I wish I would have tried going GF sooner. I never got an official diagnosis but feel completely different. If I can encourage anyone to feel this much better so quickly, I will. :)
happy to help you more, my vit D was low my VIT B12 hypo thyroid multinodular goitor, had gallbladder out, had polyps in my gallbladder and stomach, food allergy NO MSG, no diet sugar stuff , no artificial coloring , my body dumps... gf works best for me AVOID beef and burger, try tuna ckn turkey fish NO breading no greasy foods i find kendale KF farms $1. for 32 oz broth , its GF at the dollar tree type stores, CHEAPEST broth stock up freeze soups.., cholestrol free fat free gluten free lactose free LOW cal thats my helpful hint, i am having allergys to other NON wheat flours makes me sneeze sorgum? bean flour somthing don't like me yes i have seasonal grass mold allergys.. soy milk is 1.00 at the $1. stores i make lots soups can't freeze cream soups( cream (soy) potato ham soup)
My doctor wants me to eat vegetables, fruit, nuts (peanuts are not really nuts and should be avoided), and meats. I eat eggs in the morning and feel so much better than if I try to eat any sort of gluten-free cereal. The grains just don't make me feel good. It's hard to change patterns, but for breakfast, maybe have turkey bacon and eggs and a banana or 100% fruit juice. He highly recommends green shakes for our fast food. I haven't tried it yet, but apparently it is made with greens like kale or spinach and some other ingredients.

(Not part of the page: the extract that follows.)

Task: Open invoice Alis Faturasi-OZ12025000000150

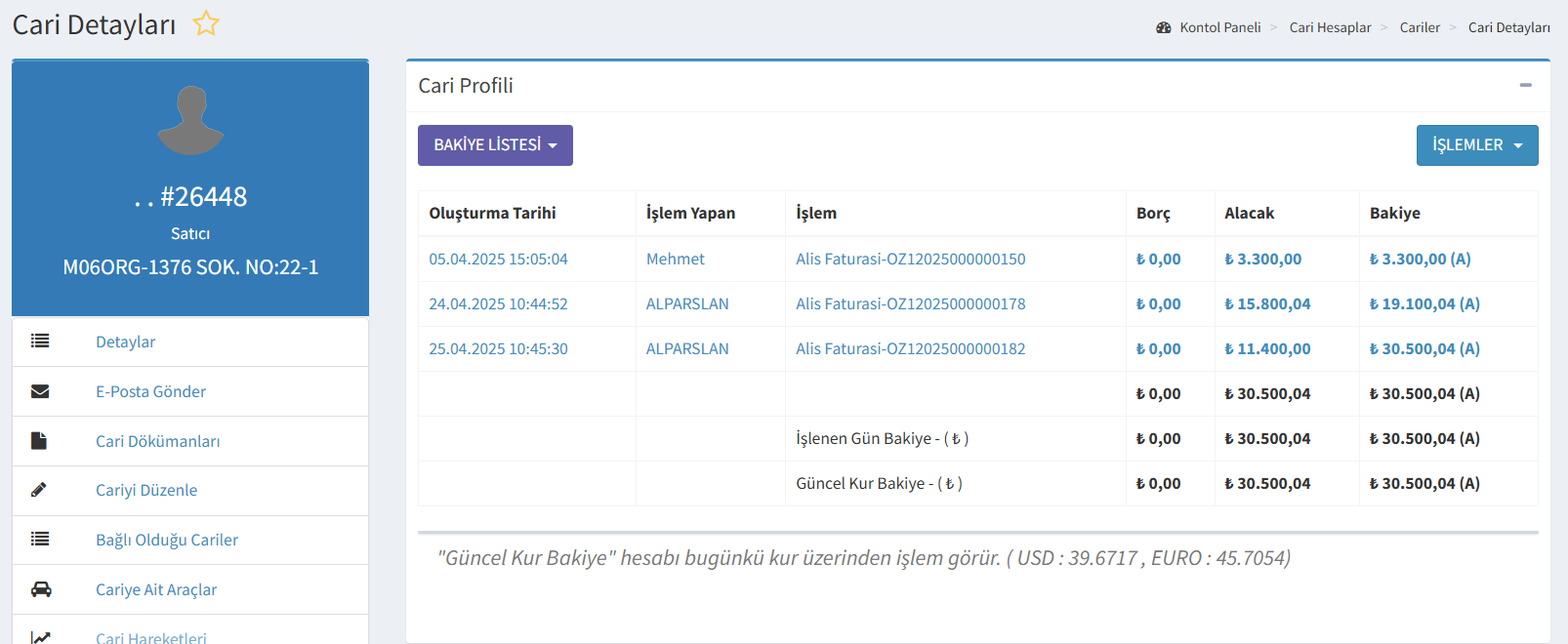Action: tap(910, 260)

I know it doesn't sound delicious, but I'm going to try it for the health and convenience. There is a book I'm supposed to get and read.

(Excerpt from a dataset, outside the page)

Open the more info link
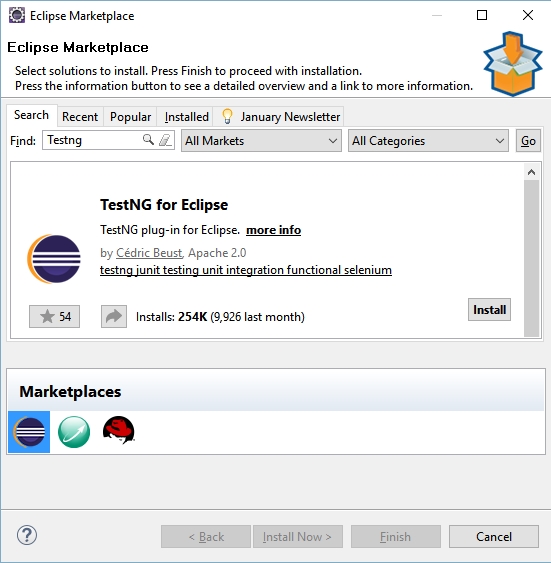Screen dimensions: 551x563 pos(274,230)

Unrelated to celiac disease, it was just discovered that high fructose corn syrup causes liver scarring, so read beverage labels for that, too.
oh my gosh I just started eating gluten free and it is sooo much cheaper than going to the supermarket. I have a store called trader joe's where I live, i don't know if they are nation wide but its an organic market that caters to vegans and special dietary concerns. It is amazing, and its so easy to identify because they have symbols showing whats vegan, vegetarian, gluten free, so on. But it is much cheaper. I get a bag of tortilla's for taco's for 1.99 and there about 20 in a pack. I also get these gluten free vegan soups that are very filling and they are a dollar a piece. But you should check for a store like that. buying from the supermarket is horrible. it is soo overpriced and they only have nasty rice bread.

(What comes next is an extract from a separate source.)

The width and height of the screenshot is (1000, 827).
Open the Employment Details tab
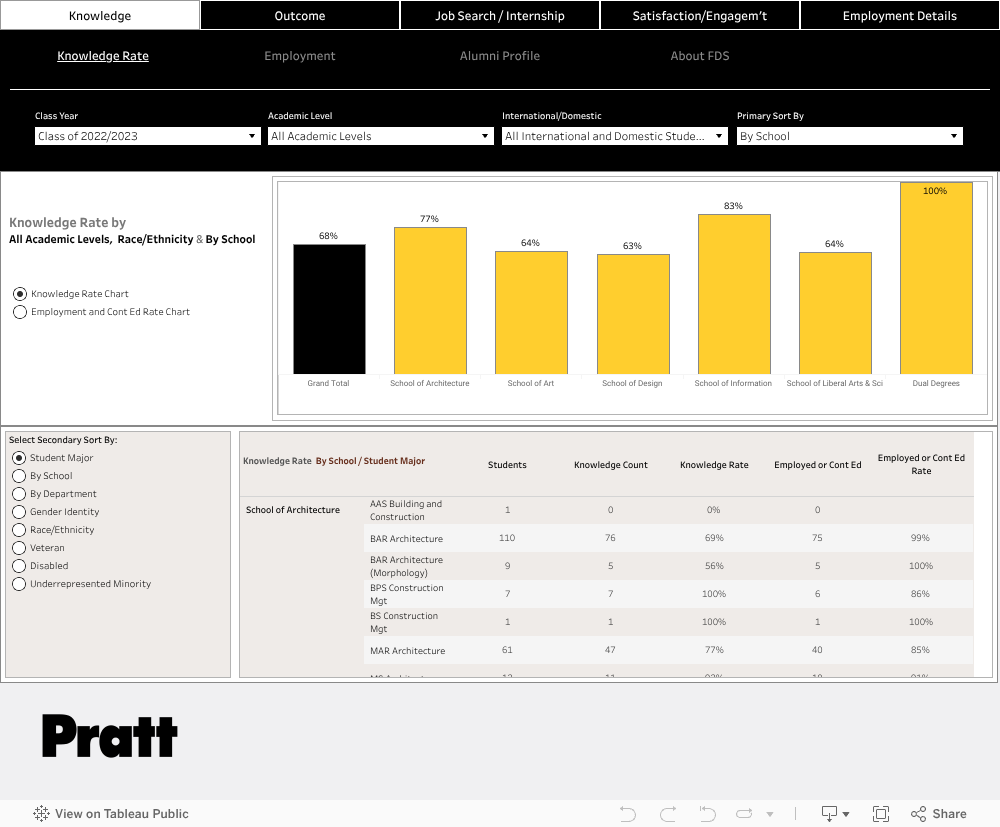899,15
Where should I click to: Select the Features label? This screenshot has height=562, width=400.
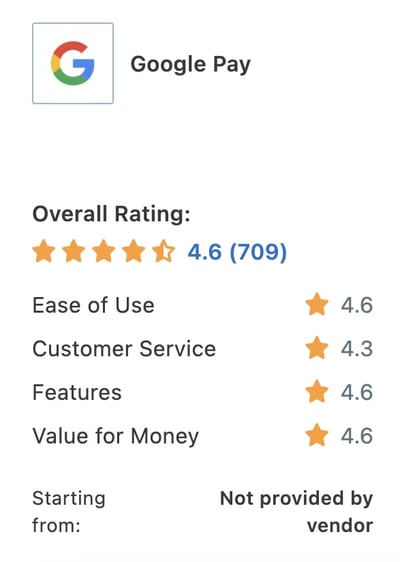coord(77,392)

I am also dairy intolerant, and the only animal i eat is egg whites and fish, so everything i buy is vegan and gluten free. here's some stuff i eat that is so good
basmati rice with thai seasoning, with grilled peppers and shrimp in a red thai curry sauce
soy yogurt and vanilla soymilk
Canned tuna with french dressing, raw onions, peppers, tomato wrapped in lettuce
I buy indian soups that are gluten and vegan free, also thai soups
peppers stuffed with rice in homemade pasta sauce
corn tortilla chips and guacamole
egg whites with fresh garlic, olive oil, mushrooms and onions
I learned to enjoy a lot of indian foods because they are just naturally gluten free.